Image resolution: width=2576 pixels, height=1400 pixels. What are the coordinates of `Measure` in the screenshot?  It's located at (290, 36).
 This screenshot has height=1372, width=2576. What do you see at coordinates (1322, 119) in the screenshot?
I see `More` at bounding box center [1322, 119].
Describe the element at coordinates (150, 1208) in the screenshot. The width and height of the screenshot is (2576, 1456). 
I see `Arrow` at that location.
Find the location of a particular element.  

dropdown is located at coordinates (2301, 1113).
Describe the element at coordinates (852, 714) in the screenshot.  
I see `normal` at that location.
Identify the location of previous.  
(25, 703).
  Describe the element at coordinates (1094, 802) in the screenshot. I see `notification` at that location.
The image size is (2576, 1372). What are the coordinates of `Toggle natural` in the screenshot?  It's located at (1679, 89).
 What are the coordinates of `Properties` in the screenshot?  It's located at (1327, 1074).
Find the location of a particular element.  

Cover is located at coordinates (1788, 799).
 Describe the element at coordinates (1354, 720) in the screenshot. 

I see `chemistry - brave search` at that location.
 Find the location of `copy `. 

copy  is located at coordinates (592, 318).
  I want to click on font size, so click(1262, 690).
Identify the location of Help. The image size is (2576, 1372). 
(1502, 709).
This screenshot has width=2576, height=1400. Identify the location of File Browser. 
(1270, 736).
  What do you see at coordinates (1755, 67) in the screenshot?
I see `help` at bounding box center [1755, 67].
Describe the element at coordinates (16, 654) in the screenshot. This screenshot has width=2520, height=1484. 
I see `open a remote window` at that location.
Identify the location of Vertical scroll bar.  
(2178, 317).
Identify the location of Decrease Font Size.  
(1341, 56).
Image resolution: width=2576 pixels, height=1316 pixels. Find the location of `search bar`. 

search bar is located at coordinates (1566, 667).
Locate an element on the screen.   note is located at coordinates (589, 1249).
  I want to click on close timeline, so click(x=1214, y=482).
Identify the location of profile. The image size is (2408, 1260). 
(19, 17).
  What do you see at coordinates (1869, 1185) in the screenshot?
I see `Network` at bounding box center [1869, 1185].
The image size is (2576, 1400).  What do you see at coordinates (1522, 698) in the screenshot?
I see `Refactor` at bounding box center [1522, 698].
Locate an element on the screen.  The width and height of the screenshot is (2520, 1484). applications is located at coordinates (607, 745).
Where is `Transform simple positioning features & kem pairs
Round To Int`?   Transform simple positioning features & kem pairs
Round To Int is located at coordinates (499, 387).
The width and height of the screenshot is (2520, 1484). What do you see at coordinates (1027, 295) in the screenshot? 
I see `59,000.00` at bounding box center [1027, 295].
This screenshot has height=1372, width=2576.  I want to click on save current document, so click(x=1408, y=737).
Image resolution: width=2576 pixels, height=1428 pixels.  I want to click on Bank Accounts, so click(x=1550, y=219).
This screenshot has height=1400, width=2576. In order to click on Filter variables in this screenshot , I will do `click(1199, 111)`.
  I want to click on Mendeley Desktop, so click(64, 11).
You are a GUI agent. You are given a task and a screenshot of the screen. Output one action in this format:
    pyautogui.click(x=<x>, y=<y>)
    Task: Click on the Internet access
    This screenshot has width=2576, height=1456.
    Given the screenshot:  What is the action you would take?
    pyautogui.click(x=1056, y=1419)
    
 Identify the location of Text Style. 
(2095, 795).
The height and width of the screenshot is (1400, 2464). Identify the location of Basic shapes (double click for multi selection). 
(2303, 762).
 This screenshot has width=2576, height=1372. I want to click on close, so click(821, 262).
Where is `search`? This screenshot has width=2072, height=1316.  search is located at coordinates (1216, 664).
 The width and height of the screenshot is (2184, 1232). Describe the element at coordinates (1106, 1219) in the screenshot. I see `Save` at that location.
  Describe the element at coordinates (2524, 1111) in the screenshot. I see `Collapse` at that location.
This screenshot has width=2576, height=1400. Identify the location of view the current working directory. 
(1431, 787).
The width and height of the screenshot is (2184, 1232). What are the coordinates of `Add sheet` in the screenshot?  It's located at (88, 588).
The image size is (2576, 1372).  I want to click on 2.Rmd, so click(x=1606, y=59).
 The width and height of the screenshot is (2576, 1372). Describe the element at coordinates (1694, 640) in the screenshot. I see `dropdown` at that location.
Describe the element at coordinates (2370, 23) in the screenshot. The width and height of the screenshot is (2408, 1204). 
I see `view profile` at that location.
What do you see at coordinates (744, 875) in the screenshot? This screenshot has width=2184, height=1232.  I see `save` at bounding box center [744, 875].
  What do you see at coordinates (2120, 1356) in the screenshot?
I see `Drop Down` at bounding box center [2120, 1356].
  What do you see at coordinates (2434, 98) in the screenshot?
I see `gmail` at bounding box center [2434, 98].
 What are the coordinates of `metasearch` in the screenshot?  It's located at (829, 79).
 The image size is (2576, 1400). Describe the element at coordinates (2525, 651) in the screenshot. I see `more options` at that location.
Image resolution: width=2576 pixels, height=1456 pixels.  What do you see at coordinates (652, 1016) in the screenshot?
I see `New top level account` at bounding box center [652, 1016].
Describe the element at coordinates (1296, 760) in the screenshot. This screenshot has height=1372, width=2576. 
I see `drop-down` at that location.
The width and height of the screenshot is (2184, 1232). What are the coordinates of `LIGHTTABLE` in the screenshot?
---
STATED GOAL: Rewrite all of the items above, replacing "Identify the location of" with "Give the coordinates of" and leaving everything else unchanged.

RESULT:
Image resolution: width=2576 pixels, height=1400 pixels. What are the coordinates of `Measure` in the screenshot?  It's located at (290, 36).
 This screenshot has height=1372, width=2576. What do you see at coordinates (1322, 119) in the screenshot?
I see `More` at bounding box center [1322, 119].
Describe the element at coordinates (150, 1208) in the screenshot. The width and height of the screenshot is (2576, 1456). 
I see `Arrow` at that location.
Find the location of a particular element.  

dropdown is located at coordinates (2301, 1113).
Describe the element at coordinates (852, 714) in the screenshot.  
I see `normal` at that location.
Give the coordinates of previous.  
(25, 703).
  Describe the element at coordinates (1094, 802) in the screenshot. I see `notification` at that location.
The image size is (2576, 1372). What are the coordinates of `Toggle natural` in the screenshot?  It's located at (1679, 89).
 What are the coordinates of `Properties` in the screenshot?  It's located at (1327, 1074).
Find the location of a particular element.  

Cover is located at coordinates (1788, 799).
 Describe the element at coordinates (1354, 720) in the screenshot. 

I see `chemistry - brave search` at that location.
 Find the location of `copy `. 

copy  is located at coordinates (592, 318).
  I want to click on font size, so click(1262, 690).
Give the coordinates of Help. The image size is (2576, 1372). 
(1502, 709).
This screenshot has width=2576, height=1400. Give the coordinates of File Browser. 
(1270, 736).
  What do you see at coordinates (1755, 67) in the screenshot?
I see `help` at bounding box center [1755, 67].
Describe the element at coordinates (16, 654) in the screenshot. This screenshot has width=2520, height=1484. 
I see `open a remote window` at that location.
Give the coordinates of Vertical scroll bar.  
(2178, 317).
Give the coordinates of Decrease Font Size.  
(1341, 56).
Image resolution: width=2576 pixels, height=1316 pixels. Find the location of `search bar`. 

search bar is located at coordinates (1566, 667).
Locate an element on the screen.   note is located at coordinates (589, 1249).
  I want to click on close timeline, so click(x=1214, y=482).
Give the coordinates of profile. The image size is (2408, 1260). 
(19, 17).
  What do you see at coordinates (1869, 1185) in the screenshot?
I see `Network` at bounding box center [1869, 1185].
The image size is (2576, 1400).  What do you see at coordinates (1522, 698) in the screenshot?
I see `Refactor` at bounding box center [1522, 698].
Locate an element on the screen.  The width and height of the screenshot is (2520, 1484). applications is located at coordinates (607, 745).
Where is `Transform simple positioning features & kem pairs
Round To Int`?   Transform simple positioning features & kem pairs
Round To Int is located at coordinates (499, 387).
The width and height of the screenshot is (2520, 1484). What do you see at coordinates (1027, 295) in the screenshot? 
I see `59,000.00` at bounding box center [1027, 295].
This screenshot has height=1372, width=2576.  I want to click on save current document, so click(x=1408, y=737).
Image resolution: width=2576 pixels, height=1428 pixels.  I want to click on Bank Accounts, so click(x=1550, y=219).
This screenshot has height=1400, width=2576. In order to click on Filter variables in this screenshot , I will do `click(1199, 111)`.
  I want to click on Mendeley Desktop, so click(64, 11).
You are a GUI agent. You are given a task and a screenshot of the screen. Output one action in this format:
    pyautogui.click(x=<x>, y=<y>)
    Task: Click on the Internet access
    This screenshot has width=2576, height=1456.
    Given the screenshot:  What is the action you would take?
    pyautogui.click(x=1056, y=1419)
    
 Give the coordinates of Text Style. 
(2095, 795).
The height and width of the screenshot is (1400, 2464). Give the coordinates of Basic shapes (double click for multi selection). 
(2303, 762).
 This screenshot has width=2576, height=1372. I want to click on close, so click(821, 262).
Where is `search`? This screenshot has width=2072, height=1316.  search is located at coordinates (1216, 664).
 The width and height of the screenshot is (2184, 1232). Describe the element at coordinates (1106, 1219) in the screenshot. I see `Save` at that location.
  Describe the element at coordinates (2524, 1111) in the screenshot. I see `Collapse` at that location.
This screenshot has width=2576, height=1400. Give the coordinates of view the current working directory. 
(1431, 787).
The width and height of the screenshot is (2184, 1232). What are the coordinates of `Add sheet` in the screenshot?  It's located at (88, 588).
The image size is (2576, 1372).  I want to click on 2.Rmd, so click(x=1606, y=59).
 The width and height of the screenshot is (2576, 1372). Describe the element at coordinates (1694, 640) in the screenshot. I see `dropdown` at that location.
Describe the element at coordinates (2370, 23) in the screenshot. The width and height of the screenshot is (2408, 1204). 
I see `view profile` at that location.
What do you see at coordinates (744, 875) in the screenshot? This screenshot has width=2184, height=1232.  I see `save` at bounding box center [744, 875].
  What do you see at coordinates (2120, 1356) in the screenshot?
I see `Drop Down` at bounding box center [2120, 1356].
  What do you see at coordinates (2434, 98) in the screenshot?
I see `gmail` at bounding box center [2434, 98].
 What are the coordinates of `metasearch` in the screenshot?  It's located at (829, 79).
 The image size is (2576, 1400). Describe the element at coordinates (2525, 651) in the screenshot. I see `more options` at that location.
Image resolution: width=2576 pixels, height=1456 pixels.  What do you see at coordinates (652, 1016) in the screenshot?
I see `New top level account` at bounding box center [652, 1016].
Describe the element at coordinates (1296, 760) in the screenshot. This screenshot has height=1372, width=2576. 
I see `drop-down` at that location.
The width and height of the screenshot is (2184, 1232). What are the coordinates of `LIGHTTABLE` in the screenshot?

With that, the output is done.